BY CHIZELLE SHARON SALTER
This is my ego (I call her Queen Belle). Sadly she’s not happy to meet you. She thinks you’re here to hurt me in some way. Hurt me. Reject me. Ridicule me. Betray me. Abandon me.
She’s always looking out for me, the same way I know the Universe is always looking out for me. She loves me as deeply and as fiercely as the Universe, this I also know is true. She wants just as much for me. She just has slightly different priorities. It’s this slight differences that make the big… well, difference.

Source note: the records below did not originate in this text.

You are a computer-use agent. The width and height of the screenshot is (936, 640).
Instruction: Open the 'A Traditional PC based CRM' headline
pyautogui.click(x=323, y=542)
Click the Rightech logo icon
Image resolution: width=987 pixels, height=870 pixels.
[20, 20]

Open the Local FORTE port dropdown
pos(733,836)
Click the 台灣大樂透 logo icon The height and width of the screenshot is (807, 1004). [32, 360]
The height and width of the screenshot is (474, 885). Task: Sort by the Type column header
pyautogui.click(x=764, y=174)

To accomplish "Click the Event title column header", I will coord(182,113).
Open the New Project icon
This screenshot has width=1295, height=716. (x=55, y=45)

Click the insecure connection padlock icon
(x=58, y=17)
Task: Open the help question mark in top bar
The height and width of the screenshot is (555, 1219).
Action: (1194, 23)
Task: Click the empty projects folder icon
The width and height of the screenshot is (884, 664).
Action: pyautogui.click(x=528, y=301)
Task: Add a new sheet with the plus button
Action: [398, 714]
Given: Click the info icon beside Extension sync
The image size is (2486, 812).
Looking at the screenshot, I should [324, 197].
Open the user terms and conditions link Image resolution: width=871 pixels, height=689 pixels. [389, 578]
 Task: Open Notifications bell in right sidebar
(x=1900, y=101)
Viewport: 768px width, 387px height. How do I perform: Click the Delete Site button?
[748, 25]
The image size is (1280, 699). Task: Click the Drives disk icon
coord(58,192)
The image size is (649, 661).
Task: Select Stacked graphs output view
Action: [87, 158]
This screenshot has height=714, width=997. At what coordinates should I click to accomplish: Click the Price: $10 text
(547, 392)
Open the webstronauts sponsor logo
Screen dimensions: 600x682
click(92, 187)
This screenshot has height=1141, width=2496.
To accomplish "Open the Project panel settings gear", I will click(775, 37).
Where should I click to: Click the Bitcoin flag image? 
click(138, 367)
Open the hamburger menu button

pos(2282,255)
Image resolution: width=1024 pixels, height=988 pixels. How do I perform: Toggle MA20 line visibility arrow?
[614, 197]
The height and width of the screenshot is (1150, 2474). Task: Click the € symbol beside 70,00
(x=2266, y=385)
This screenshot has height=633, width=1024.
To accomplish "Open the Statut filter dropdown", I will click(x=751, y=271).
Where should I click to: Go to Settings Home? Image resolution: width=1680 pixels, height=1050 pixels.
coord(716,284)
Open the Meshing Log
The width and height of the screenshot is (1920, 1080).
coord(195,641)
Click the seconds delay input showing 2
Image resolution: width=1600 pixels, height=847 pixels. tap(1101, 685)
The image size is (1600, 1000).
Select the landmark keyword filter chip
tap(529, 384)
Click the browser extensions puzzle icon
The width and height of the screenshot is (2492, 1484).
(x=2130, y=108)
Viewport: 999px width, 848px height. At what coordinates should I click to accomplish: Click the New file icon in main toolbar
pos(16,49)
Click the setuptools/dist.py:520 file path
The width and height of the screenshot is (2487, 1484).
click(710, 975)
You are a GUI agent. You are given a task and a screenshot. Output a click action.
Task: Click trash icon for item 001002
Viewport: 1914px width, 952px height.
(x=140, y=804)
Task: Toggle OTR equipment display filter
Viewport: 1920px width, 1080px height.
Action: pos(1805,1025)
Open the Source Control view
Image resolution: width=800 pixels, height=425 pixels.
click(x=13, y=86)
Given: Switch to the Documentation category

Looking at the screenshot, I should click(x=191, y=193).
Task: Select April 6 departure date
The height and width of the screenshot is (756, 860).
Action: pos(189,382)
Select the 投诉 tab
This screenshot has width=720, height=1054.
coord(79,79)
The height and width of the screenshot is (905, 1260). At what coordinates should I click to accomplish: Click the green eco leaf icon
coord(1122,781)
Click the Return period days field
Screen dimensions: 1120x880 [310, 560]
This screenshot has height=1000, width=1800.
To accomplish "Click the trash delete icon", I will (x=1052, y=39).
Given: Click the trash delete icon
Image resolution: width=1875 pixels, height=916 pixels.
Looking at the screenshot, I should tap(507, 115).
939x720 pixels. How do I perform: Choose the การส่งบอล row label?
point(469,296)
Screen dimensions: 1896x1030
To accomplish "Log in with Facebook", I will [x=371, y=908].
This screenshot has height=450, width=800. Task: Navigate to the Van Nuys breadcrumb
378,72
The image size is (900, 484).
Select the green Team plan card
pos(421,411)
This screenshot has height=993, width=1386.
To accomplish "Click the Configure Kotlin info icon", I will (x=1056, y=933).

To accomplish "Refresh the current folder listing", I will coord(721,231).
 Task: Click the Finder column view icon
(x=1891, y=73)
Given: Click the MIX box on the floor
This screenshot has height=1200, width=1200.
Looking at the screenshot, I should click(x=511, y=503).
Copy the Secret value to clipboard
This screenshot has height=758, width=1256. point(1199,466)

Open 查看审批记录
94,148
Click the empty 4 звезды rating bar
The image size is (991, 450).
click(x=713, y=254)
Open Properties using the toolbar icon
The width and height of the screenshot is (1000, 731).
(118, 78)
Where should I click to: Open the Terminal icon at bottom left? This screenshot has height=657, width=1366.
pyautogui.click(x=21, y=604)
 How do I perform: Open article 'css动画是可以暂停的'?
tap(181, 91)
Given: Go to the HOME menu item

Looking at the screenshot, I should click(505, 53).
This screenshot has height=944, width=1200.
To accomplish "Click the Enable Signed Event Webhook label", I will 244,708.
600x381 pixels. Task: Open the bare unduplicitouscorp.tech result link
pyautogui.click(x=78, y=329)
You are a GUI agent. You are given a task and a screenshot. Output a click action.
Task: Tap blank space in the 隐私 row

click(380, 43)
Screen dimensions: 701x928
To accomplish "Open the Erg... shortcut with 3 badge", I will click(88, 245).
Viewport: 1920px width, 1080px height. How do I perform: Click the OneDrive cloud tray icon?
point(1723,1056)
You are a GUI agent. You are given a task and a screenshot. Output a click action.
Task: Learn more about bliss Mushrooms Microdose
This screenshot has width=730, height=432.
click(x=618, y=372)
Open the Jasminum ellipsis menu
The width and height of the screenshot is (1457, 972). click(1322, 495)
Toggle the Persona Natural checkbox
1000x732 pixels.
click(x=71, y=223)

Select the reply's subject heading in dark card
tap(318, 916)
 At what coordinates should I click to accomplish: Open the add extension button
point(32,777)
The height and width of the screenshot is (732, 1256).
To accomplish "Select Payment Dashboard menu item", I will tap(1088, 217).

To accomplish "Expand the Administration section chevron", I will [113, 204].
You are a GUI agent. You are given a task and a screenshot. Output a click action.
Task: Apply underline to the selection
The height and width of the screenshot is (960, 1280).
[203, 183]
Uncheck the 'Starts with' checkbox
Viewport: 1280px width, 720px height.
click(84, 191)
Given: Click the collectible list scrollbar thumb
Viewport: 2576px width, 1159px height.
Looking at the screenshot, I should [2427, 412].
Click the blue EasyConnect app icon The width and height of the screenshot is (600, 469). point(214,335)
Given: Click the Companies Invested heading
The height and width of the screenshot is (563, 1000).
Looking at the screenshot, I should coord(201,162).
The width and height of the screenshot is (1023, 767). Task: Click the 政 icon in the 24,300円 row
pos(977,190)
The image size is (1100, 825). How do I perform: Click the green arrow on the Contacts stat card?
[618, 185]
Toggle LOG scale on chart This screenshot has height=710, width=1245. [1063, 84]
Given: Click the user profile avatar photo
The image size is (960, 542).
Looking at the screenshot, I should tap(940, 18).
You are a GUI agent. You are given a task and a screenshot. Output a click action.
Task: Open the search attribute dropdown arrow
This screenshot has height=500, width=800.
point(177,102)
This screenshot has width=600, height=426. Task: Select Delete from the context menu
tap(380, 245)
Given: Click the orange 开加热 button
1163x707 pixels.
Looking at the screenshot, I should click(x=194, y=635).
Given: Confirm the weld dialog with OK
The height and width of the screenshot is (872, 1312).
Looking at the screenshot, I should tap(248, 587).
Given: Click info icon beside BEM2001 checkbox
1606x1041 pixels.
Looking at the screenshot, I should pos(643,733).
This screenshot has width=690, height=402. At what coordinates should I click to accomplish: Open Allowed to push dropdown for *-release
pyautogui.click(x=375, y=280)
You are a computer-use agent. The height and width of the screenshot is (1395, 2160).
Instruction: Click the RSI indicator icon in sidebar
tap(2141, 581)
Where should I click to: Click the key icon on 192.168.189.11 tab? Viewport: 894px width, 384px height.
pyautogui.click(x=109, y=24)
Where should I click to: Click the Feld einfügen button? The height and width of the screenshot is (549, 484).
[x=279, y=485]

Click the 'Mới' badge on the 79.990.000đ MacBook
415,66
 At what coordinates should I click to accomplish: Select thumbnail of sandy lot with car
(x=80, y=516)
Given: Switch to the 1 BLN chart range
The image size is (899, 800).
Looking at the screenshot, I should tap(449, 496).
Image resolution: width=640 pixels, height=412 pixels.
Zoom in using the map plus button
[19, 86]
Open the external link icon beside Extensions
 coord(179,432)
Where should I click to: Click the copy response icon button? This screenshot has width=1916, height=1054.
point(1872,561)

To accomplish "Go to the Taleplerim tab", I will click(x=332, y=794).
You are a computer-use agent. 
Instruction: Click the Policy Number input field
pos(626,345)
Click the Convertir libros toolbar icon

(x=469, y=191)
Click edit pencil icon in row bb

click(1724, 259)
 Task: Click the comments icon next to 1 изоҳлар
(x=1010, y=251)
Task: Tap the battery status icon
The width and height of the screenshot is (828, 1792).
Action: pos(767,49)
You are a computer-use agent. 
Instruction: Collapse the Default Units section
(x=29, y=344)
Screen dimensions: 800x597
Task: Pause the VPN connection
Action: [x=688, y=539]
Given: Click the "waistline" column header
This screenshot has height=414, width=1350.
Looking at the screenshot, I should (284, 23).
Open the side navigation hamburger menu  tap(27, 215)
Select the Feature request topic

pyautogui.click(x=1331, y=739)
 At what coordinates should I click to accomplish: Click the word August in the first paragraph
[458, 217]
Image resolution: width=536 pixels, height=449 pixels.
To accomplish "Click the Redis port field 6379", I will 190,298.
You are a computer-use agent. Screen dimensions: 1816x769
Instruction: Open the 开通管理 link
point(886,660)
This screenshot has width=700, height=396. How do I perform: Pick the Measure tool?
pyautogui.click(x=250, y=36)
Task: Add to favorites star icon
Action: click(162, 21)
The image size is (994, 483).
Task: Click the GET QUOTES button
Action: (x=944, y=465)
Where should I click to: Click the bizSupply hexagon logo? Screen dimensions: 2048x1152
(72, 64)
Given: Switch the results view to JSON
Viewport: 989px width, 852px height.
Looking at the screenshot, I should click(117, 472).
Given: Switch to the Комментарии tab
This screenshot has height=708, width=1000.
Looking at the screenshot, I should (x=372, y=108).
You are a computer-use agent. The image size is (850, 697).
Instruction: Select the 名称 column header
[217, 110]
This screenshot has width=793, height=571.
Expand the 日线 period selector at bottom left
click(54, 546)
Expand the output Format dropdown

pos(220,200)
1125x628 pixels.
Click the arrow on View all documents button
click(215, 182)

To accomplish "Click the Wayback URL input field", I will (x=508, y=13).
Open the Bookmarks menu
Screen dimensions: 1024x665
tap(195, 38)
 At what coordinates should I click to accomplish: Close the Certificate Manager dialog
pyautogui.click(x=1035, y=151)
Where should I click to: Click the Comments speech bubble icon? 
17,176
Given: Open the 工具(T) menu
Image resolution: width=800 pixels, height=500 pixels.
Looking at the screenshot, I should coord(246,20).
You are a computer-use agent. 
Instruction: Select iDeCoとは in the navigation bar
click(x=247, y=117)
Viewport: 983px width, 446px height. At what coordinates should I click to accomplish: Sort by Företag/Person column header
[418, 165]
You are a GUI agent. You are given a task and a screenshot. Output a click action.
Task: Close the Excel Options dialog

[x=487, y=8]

My ego wants me to have everything the Universe wants for me but her first priority is to keep me safe.
Safe from what?
Safe from any harm, of course. Safe from all the things I’m scared of. Safe from others harming me. Safe from loss. Safe from betrayal. Safe from ridicule.
How does she intend to keep me safe?
My ego assesses any current situation on a past that she deems relevant. For example, as a teenager I was horribly bullied at school. Because of this, any time I come close to having a friendship with a woman, my ego will start whispering in my ear, reminding me of high school, reminding me how I felt, warning me not to trust this person, warning me of the way it was.
She’ll even go so far as to let me know that maybe those girls were right about the things they said about me.
She’s not doing this to be mean. She just doesn’t want me to get hurt. She wants me to be safe. She doesn’t want to see me crying or broken-hearted again. She doesn’t want me to doubt myself or to think I’m not good enough.
Because she knows I am enough and it breaks her heart to see me so sad or so unsure of myself. So she does everything within her power to stop that from happening.
Unfortunately my ego’s most effective tools are fear, guilt and a feather-soft touch of resentment.
She’ll whisper all the things she knows I’m scared of. She’ll bring up perfectly innocent moments from the past and twist and shape them to suit her needs. She’ll prey on my weaknesses. She’ll use guilt on me like an artist creates a final stroke on his masterpiece.
Then she’ll dive deeper into her repositories of condescension, superiority and disdain, all the while telling me that this is for my own good…
That she’s only doing this because she loves me. That this hurts her more than it hurts me. And she’s telling the truth. At least about the loving me. The rest not always as much or as often as she would like to believe.
The thing is, my ego is limited. She’s limited in her information. She’s limited in her thinking. And she’s limited with her tools.
She only knows the past and only from her perspective. She only has what she has to work with. Her strongest tool is her persistence. She’s not going anywhere. She’s sticking around. She’s in this for the long-term. In sickness and in health, in wealth and in poverty, ‘til death do us part.
She may go away for the occasional dirty weekend. She may even take an extended vacation to escape winter. But she always comes back. And so I’ve come to love and accept her the way that I love and accept the way the Universe is looking out for me.
In fact, she’s almost like another mother to me. A slightly over-protective mother. A mother who simply wants the best for her child.
So, I speak to her when she comes. I listen to her voice her fears; my fears. I pay attention to her words of doom and gloom. I allow her to express her concerns. I understand when she starts screeching and screaming in a tone so high-pitched only dogs should be able to hear it.
At the same time, I give her the same love and respect that I give the Universe. And when she’s had her say, and only when she’s complete, do I speak.
I thank her for her love. I thank her for always being by my side. I thank her for wanting to look after me, for wanting to protect me. I thank her for everything she’s done, for everything she’s said. I tell her how much I love and appreciate her.
I remind her that the Universe, too, is looking out for me and that it has an excellent track record that we can’t ignore. I remind her that even though I can hardly believe it’s true myself, I am a grown-up now.
I remind her that I need to create and live the life of my dreams, and in order to do that, there’s always risk of failure, of being hurt. I remind her that she’ll always be a part of my life, but I need to run the show.
And finally, we embrace, and walk hand-in-hand towards and into my future, the one I’m creating with the Universe walking alongside us, too.